James de Coquet, journalist for Le Figaro, remembered being amazed by his visit to Les Rhumbs in 1929: "I complimented Madame Dior on her beautiful garden. I told her she must have an excellent gardener."

In 1997, the villa, which had been purchased by the town of Granville in 1932, became the Musée Christian Dior. The garden, Madeleine Dior's life work, is one of the few "artistic gardens" of the early 20th century to have been preserved. For student landscape gardners, it is also an exceptional subject of study.

== Influence on the work of Christian Dior ==
Madeleine Dior was particularly close to her son Christian, the future couturier: in the eyes of her other children, he was her "favorite" and he followed her everywhere, from her Granville garden to Orêve, her favorite Parisian florist, and the dressmaker Rosine Perrault. Madeleine Dior was a close follower of fashion, as demonstrated by a Roaring Twenties dress that she designed, which is exhibited in the Granville museum.

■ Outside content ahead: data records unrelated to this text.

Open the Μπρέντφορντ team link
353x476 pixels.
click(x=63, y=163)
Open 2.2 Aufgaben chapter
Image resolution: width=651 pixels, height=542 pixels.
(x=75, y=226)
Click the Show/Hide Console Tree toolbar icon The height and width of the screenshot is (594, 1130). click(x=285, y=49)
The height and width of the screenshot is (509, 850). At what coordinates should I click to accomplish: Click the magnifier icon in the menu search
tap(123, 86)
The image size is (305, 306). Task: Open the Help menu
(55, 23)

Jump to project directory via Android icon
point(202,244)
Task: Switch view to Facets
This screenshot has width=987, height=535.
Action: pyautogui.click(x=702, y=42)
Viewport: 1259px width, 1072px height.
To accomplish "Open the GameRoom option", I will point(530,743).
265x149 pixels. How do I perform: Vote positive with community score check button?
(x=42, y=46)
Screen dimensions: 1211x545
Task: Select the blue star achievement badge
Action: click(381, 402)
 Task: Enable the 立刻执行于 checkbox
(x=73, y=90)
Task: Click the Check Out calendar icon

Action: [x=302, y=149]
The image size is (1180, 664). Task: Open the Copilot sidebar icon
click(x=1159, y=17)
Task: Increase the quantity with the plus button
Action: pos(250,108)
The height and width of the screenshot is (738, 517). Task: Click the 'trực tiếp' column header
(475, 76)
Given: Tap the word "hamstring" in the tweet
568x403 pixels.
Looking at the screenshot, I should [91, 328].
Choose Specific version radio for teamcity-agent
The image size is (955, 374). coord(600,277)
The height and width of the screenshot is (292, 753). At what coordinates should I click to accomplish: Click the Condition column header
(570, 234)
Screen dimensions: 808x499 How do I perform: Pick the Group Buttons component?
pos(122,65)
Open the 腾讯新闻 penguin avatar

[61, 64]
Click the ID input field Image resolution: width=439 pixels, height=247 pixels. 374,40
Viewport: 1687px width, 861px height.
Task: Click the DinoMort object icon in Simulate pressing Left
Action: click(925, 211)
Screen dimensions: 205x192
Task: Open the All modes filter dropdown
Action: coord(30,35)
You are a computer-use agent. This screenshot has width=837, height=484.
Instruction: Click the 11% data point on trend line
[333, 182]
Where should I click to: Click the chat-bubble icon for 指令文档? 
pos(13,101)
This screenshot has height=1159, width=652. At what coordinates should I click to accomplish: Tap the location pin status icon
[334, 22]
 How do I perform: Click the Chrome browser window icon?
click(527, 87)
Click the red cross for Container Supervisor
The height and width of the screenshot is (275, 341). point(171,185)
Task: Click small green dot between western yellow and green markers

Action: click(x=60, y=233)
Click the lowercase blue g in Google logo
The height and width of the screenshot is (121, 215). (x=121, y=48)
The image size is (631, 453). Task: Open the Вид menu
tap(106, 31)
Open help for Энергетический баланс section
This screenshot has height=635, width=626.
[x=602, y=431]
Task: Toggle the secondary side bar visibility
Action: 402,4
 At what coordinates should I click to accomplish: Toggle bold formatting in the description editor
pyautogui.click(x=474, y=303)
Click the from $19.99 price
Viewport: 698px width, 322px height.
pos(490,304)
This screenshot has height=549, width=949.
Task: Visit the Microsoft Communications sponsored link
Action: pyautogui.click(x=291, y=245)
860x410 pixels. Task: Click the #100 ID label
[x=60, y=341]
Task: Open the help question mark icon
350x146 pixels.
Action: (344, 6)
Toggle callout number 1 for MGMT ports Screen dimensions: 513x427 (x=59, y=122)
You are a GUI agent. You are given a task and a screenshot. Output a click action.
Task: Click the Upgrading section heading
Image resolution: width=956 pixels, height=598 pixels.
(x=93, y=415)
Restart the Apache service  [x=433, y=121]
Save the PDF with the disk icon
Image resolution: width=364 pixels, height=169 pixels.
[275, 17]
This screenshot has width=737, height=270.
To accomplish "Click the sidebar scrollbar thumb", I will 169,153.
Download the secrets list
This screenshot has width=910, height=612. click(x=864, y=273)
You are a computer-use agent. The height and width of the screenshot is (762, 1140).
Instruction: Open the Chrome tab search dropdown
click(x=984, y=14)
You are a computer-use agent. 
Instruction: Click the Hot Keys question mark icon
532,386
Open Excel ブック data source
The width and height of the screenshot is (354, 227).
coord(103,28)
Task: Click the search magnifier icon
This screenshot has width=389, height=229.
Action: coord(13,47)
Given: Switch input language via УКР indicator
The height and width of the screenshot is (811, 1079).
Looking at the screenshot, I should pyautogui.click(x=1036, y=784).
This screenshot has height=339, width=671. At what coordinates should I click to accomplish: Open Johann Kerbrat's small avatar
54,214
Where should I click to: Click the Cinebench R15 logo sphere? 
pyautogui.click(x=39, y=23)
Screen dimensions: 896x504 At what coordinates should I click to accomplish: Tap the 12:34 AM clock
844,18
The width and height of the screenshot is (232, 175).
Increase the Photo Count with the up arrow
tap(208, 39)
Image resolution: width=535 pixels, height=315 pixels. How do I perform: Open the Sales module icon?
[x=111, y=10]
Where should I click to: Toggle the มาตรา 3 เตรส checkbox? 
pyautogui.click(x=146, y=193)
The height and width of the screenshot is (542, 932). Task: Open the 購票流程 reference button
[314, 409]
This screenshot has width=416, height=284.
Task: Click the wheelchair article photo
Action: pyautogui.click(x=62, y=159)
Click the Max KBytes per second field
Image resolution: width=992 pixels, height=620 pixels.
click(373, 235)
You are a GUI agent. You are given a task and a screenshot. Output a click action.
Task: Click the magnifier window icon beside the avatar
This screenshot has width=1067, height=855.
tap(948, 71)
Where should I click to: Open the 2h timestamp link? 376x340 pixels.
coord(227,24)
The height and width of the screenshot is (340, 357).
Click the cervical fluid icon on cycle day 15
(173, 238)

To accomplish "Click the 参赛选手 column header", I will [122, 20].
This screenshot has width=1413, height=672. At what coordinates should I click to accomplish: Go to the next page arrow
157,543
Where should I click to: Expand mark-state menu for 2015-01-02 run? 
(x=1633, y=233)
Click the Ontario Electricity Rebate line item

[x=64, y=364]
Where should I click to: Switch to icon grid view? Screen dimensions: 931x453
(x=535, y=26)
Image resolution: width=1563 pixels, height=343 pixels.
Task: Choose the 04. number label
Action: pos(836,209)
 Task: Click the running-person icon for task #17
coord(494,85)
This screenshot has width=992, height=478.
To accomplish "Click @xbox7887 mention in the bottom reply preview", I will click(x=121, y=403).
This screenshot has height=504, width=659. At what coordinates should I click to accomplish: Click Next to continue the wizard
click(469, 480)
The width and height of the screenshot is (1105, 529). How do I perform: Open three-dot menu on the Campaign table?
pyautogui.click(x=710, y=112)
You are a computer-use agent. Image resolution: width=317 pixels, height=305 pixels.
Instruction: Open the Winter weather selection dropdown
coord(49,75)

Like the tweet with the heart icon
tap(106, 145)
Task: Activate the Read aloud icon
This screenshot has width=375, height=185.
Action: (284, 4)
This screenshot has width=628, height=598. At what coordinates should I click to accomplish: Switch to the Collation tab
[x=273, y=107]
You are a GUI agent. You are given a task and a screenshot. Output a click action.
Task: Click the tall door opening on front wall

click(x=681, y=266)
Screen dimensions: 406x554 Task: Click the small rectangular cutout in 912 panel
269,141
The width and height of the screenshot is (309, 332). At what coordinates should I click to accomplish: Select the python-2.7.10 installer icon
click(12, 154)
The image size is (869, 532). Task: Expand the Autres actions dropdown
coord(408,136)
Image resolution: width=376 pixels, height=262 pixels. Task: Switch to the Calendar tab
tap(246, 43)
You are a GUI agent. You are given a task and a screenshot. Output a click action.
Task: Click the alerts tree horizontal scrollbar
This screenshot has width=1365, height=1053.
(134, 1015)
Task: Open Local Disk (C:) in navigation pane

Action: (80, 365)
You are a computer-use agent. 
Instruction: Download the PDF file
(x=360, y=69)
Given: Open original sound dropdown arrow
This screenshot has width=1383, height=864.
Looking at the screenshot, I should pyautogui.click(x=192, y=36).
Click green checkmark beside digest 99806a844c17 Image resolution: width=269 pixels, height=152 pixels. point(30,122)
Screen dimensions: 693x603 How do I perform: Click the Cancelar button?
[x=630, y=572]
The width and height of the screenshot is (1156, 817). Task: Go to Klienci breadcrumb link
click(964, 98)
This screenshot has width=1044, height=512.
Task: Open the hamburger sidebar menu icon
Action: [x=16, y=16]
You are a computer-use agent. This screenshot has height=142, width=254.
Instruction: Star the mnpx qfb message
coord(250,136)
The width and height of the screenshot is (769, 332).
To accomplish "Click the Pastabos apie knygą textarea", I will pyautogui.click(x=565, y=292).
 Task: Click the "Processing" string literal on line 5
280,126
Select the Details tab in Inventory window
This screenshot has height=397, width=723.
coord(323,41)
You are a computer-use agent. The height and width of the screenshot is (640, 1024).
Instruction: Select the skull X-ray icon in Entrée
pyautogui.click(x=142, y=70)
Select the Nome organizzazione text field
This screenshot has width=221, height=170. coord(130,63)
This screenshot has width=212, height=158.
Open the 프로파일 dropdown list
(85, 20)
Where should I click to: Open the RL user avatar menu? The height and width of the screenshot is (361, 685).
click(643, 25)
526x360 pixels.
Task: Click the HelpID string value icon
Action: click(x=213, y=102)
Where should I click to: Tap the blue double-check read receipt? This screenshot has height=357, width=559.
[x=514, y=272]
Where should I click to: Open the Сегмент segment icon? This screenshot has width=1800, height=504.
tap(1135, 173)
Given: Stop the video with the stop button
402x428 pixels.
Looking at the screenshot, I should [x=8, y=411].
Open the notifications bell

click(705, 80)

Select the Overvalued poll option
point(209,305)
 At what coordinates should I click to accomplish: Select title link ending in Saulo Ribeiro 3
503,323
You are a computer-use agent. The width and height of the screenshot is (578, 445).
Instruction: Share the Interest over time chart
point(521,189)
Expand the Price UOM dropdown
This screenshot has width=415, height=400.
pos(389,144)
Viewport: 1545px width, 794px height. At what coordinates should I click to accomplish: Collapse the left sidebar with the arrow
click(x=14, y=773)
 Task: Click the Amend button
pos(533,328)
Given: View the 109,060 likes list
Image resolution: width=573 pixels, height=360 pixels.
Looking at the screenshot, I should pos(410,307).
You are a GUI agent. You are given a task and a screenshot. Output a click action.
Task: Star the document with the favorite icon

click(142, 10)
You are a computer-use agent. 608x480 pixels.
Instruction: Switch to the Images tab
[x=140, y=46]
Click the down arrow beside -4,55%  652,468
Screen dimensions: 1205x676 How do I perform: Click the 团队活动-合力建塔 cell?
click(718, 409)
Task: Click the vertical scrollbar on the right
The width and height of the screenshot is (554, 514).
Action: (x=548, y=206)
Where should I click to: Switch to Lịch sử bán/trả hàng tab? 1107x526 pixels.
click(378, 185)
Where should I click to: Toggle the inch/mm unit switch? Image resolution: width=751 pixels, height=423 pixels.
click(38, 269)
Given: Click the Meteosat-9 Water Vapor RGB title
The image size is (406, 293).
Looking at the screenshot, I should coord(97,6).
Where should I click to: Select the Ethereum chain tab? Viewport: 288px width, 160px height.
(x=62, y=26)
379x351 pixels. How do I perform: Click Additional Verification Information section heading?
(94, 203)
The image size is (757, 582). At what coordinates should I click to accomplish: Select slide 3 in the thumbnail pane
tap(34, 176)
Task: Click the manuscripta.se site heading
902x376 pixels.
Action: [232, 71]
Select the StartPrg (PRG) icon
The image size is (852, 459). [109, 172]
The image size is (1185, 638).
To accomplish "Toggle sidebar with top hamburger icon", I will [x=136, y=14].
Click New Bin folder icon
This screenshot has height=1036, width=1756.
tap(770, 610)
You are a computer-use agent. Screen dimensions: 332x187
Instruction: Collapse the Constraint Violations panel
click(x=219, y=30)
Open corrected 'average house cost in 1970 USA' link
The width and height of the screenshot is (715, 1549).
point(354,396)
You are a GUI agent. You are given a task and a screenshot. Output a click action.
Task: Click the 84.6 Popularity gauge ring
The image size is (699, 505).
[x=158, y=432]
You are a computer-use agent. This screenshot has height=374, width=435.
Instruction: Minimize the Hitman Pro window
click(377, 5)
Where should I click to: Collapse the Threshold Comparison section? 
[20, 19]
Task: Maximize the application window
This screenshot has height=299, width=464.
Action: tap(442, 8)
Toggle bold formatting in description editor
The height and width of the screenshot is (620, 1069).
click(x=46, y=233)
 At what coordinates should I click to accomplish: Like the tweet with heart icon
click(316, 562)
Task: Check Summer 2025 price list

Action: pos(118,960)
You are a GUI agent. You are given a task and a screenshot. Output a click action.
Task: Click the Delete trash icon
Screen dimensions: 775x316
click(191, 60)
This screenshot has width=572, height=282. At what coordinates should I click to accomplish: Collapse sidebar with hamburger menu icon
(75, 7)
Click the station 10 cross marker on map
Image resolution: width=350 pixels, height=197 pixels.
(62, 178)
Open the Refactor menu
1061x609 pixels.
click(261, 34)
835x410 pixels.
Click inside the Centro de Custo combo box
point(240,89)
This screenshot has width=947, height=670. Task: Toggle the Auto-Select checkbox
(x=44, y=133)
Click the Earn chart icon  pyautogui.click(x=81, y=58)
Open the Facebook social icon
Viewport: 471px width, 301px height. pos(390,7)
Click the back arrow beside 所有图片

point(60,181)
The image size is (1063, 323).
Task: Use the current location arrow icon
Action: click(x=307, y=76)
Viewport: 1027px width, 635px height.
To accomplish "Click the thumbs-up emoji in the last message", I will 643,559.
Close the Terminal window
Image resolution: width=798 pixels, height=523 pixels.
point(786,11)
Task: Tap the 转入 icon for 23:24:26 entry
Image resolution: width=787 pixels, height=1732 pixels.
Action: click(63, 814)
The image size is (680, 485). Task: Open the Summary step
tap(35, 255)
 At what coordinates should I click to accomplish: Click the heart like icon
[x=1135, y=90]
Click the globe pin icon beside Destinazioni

The couturier remembered his mother when, years after her death, on the eve of his first runway show, he was looking at the façade of the House that bore his name on Avenue Montaigne and exclaimed: "If Mother had lived, I would never have dared." In the same way that we sense the presence of Charles Baudelaire's mother, Caroline, in his work and the influence of Jeanne, Marcel Proust's mother, in his, Madame Dior had a profound effect on her son's entire career. Regarding the Granville house, Christian Dior wrote: "I have the tenderest, most magical memories of it. Not only that; my life, my style, owe nearly everything to its location and architecture," and "...(it) was pebbledashed in a very soft pink, blended with gray gravel, and these two colors have remained my favorite shades in couture." But it was above all his mother's garden that made a deep impression on the couturier. Having spent his childhood learning the names of flowers and their descriptions from horticulture catalogs, Christian Dior drew inspiration from them to create the silhouettes that would lead to his success in 1947 with the Corolle line.

The decor of the Diors' apartment in La Muette, Paris, was also imprinted on the couturier's imagination: reference is made to it in the Louis XVI style which inspired the interiors of the Dior boutiques. Finally, it was Madeleine Dior's look that the couturier remembered when he invented the famous New Look with its nipped in waist, pronounced hips and emphasized bust recalling the feminine silhouettes of the Belle Époque. Long after the couturier's death, the House of Dior continues to pay tribute to this muse, as in the Fall-Winter 2005 runway show, where a Belle Époque-inspired dress was named "Madeleine".